The cross voting in the recent Rajya Sabha elections has annoyed a lot of people. They are more annoyed with the BJP than with the Congress because it’s the ruling party at the Centre. Neutral people have thrown their hands up saying all political parties are the same.

Much has also been said and written about voter behaviour. The consensus is that those who voted against their party’s candidates were somehow induced to do so and were horrible anyway.

The tacit assumption is that the inducement was either a carrot or a stick or, for some poor hapless MLA, both. The idea that he or she might have voted of his or or her own free will is not countenanced even for a brief moment.

Economic and political theorists have been thinking about voter behaviour for a very long time.

The first published work was in 1783. It was by a French aristocrat called Marquis de Condorcet.

Basically, said Condorcet, individual preferences can be paradoxical when A is preferred to B; B is preferred to C; and C is preferred to A!

Logically, A should be preferred to C. The debate went on for the next 175 years.

Free will versus whips

Central to this idea was free will, of which Condorcet was a great advocate. 175 years later an American economist, Anthony Downs, took the debate to its logical conclusion. It can often happen, he said, that the cost of voting in a particular way exceeds its benefits.

Thus in Himachal and Karnataka the costs of not defying the party whip could well have exceeded defying it. Hence the cross voting.

The problem here, of course, is that while we know what the cost of defiance is — eviction as an MLA — we don’t know what the benefits are. Hence the presumption that it was the carrot, stick or both.

Nor do we know what the benefits of obeying the party whip were. They were probably negligible which is why they chose to bear the costs of expulsion.

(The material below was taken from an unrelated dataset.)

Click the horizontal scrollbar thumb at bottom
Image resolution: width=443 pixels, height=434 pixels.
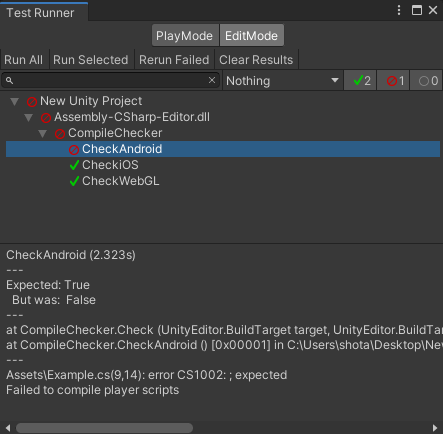(x=104, y=428)
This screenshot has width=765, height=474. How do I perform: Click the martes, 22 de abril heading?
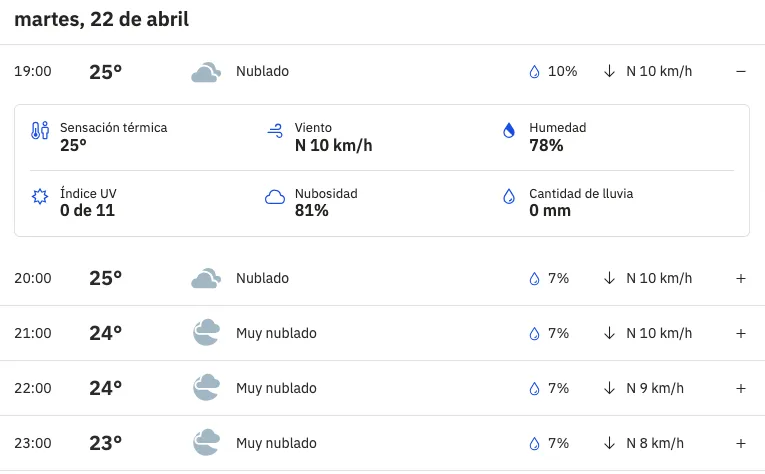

In other words, it’s futile to howl about democracy, morality, ideology, discipline and so on. In the end it’s free will exercised after a careful consideration of costs and benefits that matters.

Hence a huge problem: the party whip. This is the very opposite of democracy and free will because it forces an MLA or MP to disregard costs altogether. That’s completely unrealistic.

True, expulsion from the house and the party is a huge cost. But what were the benefits of staying on? This is precisely where the Congress failed when it didn’t make the benefits clear to the voters while the BJP probably explained both the costs and the benefits.

Whips and whippers

The practice of issuing whips has been a subject of debate ever since it was started about 350 years ago. The case for it is that it prevents voting anarchy. The case against it is that the exercise of free will isn’t anarchical.

Another issue is whether what’s important for parties is also important for legislation. Why can’t an elected legislator vote against a bad law or candidate being proposed by his party? Would not the absence of whips make things altogether more democratic?

It’s here that even highly democratic countries start behaving like highly undemocratic ones. The individual isn’t allowed to vote as he or she wants to.

In India the anti-defection law has embedded this undemocratic practice in the Constitution. The prime minister who did it was the father of a person who is now harping on the threats to India’s democracy.